Cell Information Gain¶
For simplicity, it is assumed that every cell belongs to a row, and every individual is represented by exactly one row. The CIG quantifies the information gained by learning the value of a cell, given that one already knows all the other cell values of this individual.
We use entropy to measure information. The entropy of a random variable is the average level of uncertainty inherent in the variable’s possible outcomes.
As the attacker already has an expectation of the distribution (prior) of that variable, we define the CIG as the change in entropy (or KL-divergence) between the prior and posterior distribution.
Example¶
Consider the following dataset
Gender |
Eye color |
Occupation |
---|---|---|
male |
blue |
dentist |
female |
blue |
dentist |
male |
green |
accountant |
male |
green |
accountant |
For the sake of exposition, we focus on the feature ‘Gender’.
First, we need the ‘Gender’s prior distribution. There are 51% males and 49% females in the Australian population.
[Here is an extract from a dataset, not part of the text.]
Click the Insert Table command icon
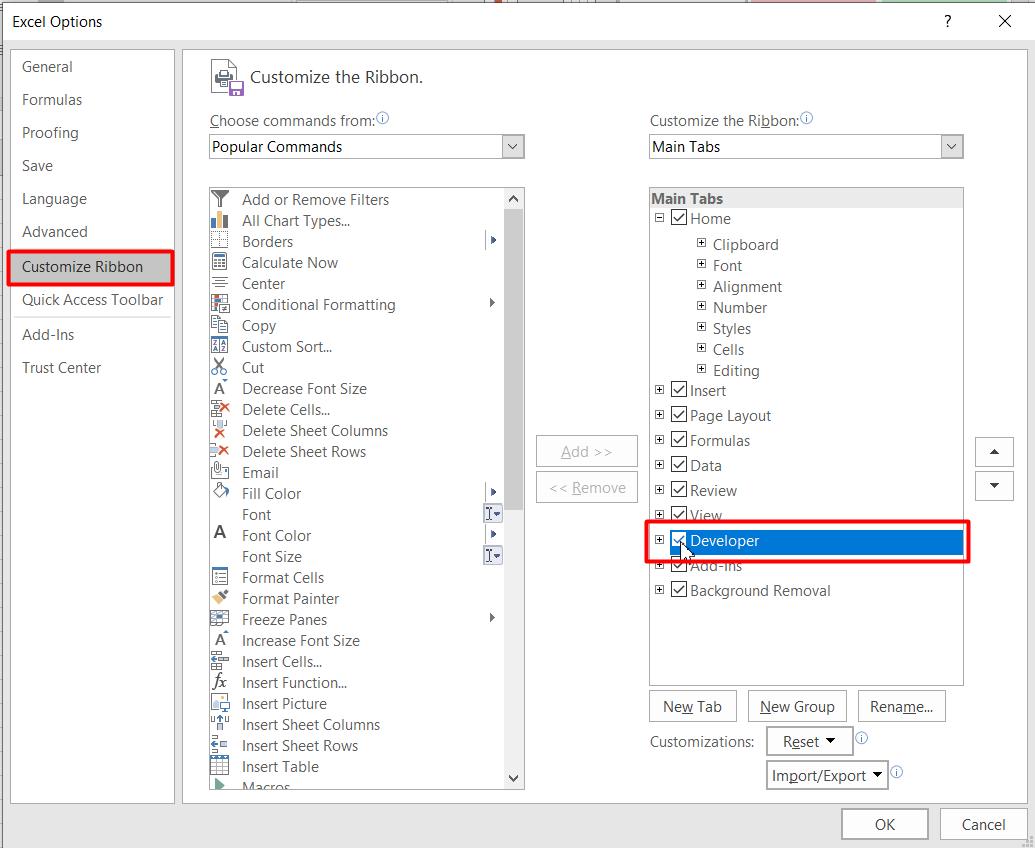This screenshot has width=1035, height=848. (221, 766)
Then 0.51 and 0.49 form the prior distribution.
Feature |
Prior Distribution |
---|---|
male |
0.51 |
female |
0.49 |
Knowing values for ‘Eye color’ and ‘Occupation’ gives context. The posterior distribution of ‘Gender’ is the conditional distribution given its context.
The posterior of ‘Gender’ is given by P(Gender|Eye color, Occupation) as follows:
Eye color |
Occupation |
P(Gender=male|Eye color, Occupation) |
P(Gender=female|Eye color, Occupation) |
---|---|---|---|
blue |
dentist |
0.5 |
0.5 |
green |
accountant |
1 |
0 |
We can see that the posterior distribution for the blue-eyed dentists is very similar to the population prior. As the distribution of ‘Gender’ within the cohort of blue-eyed dentists is essentially the same as the population prior, we associate little risk with ‘Gender’ values for this cohort. The posterior distribution of ‘Gender’ for the green-eyed accountants on the other hand is significantly different from the prior. Thus there is more information to be gained.